*PROBLEM TO SOLVE:* Restate the data below word for word, leaving nothing out.

*Pixel coordinate grounding data:*
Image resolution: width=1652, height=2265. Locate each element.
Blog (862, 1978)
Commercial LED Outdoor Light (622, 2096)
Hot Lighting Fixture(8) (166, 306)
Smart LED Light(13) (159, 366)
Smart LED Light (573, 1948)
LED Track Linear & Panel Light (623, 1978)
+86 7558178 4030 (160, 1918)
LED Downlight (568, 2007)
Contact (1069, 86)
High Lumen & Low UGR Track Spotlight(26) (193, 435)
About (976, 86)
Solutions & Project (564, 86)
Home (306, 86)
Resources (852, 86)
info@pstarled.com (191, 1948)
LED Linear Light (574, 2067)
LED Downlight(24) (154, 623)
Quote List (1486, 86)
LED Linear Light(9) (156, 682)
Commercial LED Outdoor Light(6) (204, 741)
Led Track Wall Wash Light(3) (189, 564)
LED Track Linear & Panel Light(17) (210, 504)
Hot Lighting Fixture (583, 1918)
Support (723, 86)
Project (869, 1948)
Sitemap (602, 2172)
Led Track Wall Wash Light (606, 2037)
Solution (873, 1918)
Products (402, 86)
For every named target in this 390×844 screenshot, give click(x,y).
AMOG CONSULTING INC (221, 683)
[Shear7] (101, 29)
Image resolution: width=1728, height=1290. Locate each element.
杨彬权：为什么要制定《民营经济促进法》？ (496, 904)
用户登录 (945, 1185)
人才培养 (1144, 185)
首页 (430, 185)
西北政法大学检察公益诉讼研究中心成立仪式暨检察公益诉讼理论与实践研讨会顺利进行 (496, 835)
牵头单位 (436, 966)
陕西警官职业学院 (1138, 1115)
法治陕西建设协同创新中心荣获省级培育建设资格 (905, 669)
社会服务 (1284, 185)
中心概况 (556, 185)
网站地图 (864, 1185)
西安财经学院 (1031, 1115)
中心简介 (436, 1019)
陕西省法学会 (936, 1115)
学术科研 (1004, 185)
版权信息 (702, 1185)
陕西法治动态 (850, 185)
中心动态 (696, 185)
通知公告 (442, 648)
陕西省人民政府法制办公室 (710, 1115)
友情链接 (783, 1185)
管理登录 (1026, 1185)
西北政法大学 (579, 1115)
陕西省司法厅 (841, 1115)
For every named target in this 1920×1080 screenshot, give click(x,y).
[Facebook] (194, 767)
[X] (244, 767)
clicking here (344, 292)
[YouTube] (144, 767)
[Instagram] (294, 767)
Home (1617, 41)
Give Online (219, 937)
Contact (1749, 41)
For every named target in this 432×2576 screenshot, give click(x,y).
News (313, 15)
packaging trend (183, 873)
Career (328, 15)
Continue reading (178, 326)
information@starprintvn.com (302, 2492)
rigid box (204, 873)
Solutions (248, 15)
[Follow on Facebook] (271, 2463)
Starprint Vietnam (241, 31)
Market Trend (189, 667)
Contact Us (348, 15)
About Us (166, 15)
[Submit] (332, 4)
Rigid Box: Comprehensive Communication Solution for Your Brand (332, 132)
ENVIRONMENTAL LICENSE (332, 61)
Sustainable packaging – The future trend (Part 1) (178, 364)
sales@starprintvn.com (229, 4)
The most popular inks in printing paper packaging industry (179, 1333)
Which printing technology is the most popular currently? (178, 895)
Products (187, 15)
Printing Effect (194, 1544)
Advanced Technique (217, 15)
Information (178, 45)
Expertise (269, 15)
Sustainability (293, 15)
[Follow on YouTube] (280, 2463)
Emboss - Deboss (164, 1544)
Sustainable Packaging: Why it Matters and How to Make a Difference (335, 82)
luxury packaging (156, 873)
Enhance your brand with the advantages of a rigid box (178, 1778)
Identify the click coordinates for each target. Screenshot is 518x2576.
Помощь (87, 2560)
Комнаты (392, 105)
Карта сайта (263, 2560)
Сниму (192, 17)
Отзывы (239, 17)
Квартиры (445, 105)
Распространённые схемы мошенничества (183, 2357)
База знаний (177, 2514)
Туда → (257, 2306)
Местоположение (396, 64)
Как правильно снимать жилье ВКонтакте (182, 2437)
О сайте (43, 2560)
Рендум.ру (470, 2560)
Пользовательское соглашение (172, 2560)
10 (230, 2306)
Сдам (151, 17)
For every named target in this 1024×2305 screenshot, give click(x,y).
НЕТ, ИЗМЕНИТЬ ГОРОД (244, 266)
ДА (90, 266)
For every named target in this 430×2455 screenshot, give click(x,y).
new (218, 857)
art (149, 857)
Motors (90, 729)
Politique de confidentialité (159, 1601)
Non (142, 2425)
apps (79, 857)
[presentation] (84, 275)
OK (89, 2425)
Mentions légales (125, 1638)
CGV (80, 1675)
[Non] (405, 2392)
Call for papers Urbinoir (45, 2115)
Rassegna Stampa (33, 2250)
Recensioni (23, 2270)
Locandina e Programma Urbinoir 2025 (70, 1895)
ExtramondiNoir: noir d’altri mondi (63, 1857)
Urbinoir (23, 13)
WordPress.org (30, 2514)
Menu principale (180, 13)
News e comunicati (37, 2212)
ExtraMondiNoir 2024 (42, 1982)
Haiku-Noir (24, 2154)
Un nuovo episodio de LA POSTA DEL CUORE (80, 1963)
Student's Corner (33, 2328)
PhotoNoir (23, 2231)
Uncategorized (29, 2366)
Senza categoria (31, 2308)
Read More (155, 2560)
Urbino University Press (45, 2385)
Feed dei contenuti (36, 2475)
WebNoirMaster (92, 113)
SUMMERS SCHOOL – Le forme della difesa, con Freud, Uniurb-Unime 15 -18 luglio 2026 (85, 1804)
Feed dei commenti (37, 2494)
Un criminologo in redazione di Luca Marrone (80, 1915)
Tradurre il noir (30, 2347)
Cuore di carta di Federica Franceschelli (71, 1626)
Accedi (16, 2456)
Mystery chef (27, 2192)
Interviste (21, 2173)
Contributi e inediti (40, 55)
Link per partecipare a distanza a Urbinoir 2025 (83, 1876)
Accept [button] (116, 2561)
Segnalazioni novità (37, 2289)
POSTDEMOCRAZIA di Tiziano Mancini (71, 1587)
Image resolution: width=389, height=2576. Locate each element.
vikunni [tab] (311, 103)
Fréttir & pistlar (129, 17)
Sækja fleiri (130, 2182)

*COMPLETED TASK:*
Image resolution: width=1652, height=2265. Locate each element.
Blog (862, 1978)
Commercial LED Outdoor Light (622, 2096)
Hot Lighting Fixture(8) (166, 306)
Smart LED Light(13) (159, 366)
Smart LED Light (573, 1948)
LED Track Linear & Panel Light (623, 1978)
+86 7558178 4030 (160, 1918)
LED Downlight (568, 2007)
Contact (1069, 86)
High Lumen & Low UGR Track Spotlight(26) (193, 435)
About (976, 86)
Solutions & Project (564, 86)
Home (306, 86)
Resources (852, 86)
info@pstarled.com (191, 1948)
LED Linear Light (574, 2067)
LED Downlight(24) (154, 623)
Quote List (1486, 86)
LED Linear Light(9) (156, 682)
Commercial LED Outdoor Light(6) (204, 741)
Led Track Wall Wash Light(3) (189, 564)
LED Track Linear & Panel Light(17) (210, 504)
Hot Lighting Fixture (583, 1918)
Support (723, 86)
Project (869, 1948)
Sitemap (602, 2172)
Led Track Wall Wash Light (606, 2037)
Solution (873, 1918)
Products (402, 86)
For every named target in this 390×844 screenshot, give click(x,y).
AMOG CONSULTING INC (221, 683)
[Shear7] (101, 29)
Image resolution: width=1728, height=1290. Locate each element.
杨彬权：为什么要制定《民营经济促进法》？ (496, 904)
用户登录 (945, 1185)
人才培养 (1144, 185)
首页 (430, 185)
西北政法大学检察公益诉讼研究中心成立仪式暨检察公益诉讼理论与实践研讨会顺利进行 (496, 835)
牵头单位 (436, 966)
陕西警官职业学院 (1138, 1115)
法治陕西建设协同创新中心荣获省级培育建设资格 (905, 669)
社会服务 (1284, 185)
中心概况 (556, 185)
网站地图 (864, 1185)
西安财经学院 (1031, 1115)
中心简介 (436, 1019)
陕西省法学会 (936, 1115)
学术科研 (1004, 185)
版权信息 (702, 1185)
陕西法治动态 (850, 185)
中心动态 (696, 185)
通知公告 (442, 648)
陕西省人民政府法制办公室 (710, 1115)
友情链接 (783, 1185)
管理登录 (1026, 1185)
西北政法大学 (579, 1115)
陕西省司法厅 (841, 1115)
For every named target in this 1920×1080 screenshot, give click(x,y).
[Facebook] (194, 767)
[X] (244, 767)
clicking here (344, 292)
[YouTube] (144, 767)
[Instagram] (294, 767)
Home (1617, 41)
Give Online (219, 937)
Contact (1749, 41)
For every named target in this 432×2576 screenshot, give click(x,y).
News (313, 15)
packaging trend (183, 873)
Career (328, 15)
Continue reading (178, 326)
information@starprintvn.com (302, 2492)
rigid box (204, 873)
Solutions (248, 15)
[Follow on Facebook] (271, 2463)
Starprint Vietnam (241, 31)
Market Trend (189, 667)
Contact Us (348, 15)
About Us (166, 15)
[Submit] (332, 4)
Rigid Box: Comprehensive Communication Solution for Your Brand (332, 132)
ENVIRONMENTAL LICENSE (332, 61)
Sustainable packaging – The future trend (Part 1) (178, 364)
sales@starprintvn.com (229, 4)
The most popular inks in printing paper packaging industry (179, 1333)
Which printing technology is the most popular currently? (178, 895)
Products (187, 15)
Printing Effect (194, 1544)
Advanced Technique (217, 15)
Information (178, 45)
Expertise (269, 15)
Sustainability (293, 15)
[Follow on YouTube] (280, 2463)
Emboss - Deboss (164, 1544)
Sustainable Packaging: Why it Matters and How to Make a Difference (335, 82)
luxury packaging (156, 873)
Enhance your brand with the advantages of a rigid box (178, 1778)
Identify the click coordinates for each target. Screenshot is 518x2576.
Помощь (87, 2560)
Комнаты (392, 105)
Карта сайта (263, 2560)
Сниму (192, 17)
Отзывы (239, 17)
Квартиры (445, 105)
Распространённые схемы мошенничества (183, 2357)
База знаний (177, 2514)
Туда → (257, 2306)
Местоположение (396, 64)
Как правильно снимать жилье ВКонтакте (182, 2437)
О сайте (43, 2560)
Рендум.ру (470, 2560)
Пользовательское соглашение (172, 2560)
10 (230, 2306)
Сдам (151, 17)
For every named target in this 1024×2305 screenshot, give click(x,y).
НЕТ, ИЗМЕНИТЬ ГОРОД (244, 266)
ДА (90, 266)
For every named target in this 430×2455 screenshot, give click(x,y).
new (218, 857)
art (149, 857)
Motors (90, 729)
Politique de confidentialité (159, 1601)
Non (142, 2425)
apps (79, 857)
[presentation] (84, 275)
OK (89, 2425)
Mentions légales (125, 1638)
CGV (80, 1675)
[Non] (405, 2392)
Call for papers Urbinoir (45, 2115)
Rassegna Stampa (33, 2250)
Recensioni (23, 2270)
Locandina e Programma Urbinoir 2025 (70, 1895)
ExtramondiNoir: noir d’altri mondi (63, 1857)
Urbinoir (23, 13)
WordPress.org (30, 2514)
Menu principale (180, 13)
News e comunicati (37, 2212)
ExtraMondiNoir 2024 (42, 1982)
Haiku-Noir (24, 2154)
Un nuovo episodio de LA POSTA DEL CUORE (80, 1963)
Student's Corner (33, 2328)
PhotoNoir (23, 2231)
Uncategorized (29, 2366)
Senza categoria (31, 2308)
Read More (155, 2560)
Urbino University Press (45, 2385)
Feed dei contenuti (36, 2475)
WebNoirMaster (92, 113)
SUMMERS SCHOOL – Le forme della difesa, con Freud, Uniurb-Unime 15 -18 luglio 2026 (85, 1804)
Feed dei commenti (37, 2494)
Un criminologo in redazione di Luca Marrone (80, 1915)
Tradurre il noir (30, 2347)
Cuore di carta di Federica Franceschelli (71, 1626)
Accedi (16, 2456)
Mystery chef (27, 2192)
Interviste (21, 2173)
Contributi e inediti (40, 55)
Link per partecipare a distanza a Urbinoir 2025 (83, 1876)
Accept [button] (116, 2561)
Segnalazioni novità (37, 2289)
POSTDEMOCRAZIA di Tiziano Mancini (71, 1587)
Image resolution: width=389, height=2576. Locate each element.
vikunni [tab] (311, 103)
Fréttir & pistlar (129, 17)
Sækja fleiri (130, 2182)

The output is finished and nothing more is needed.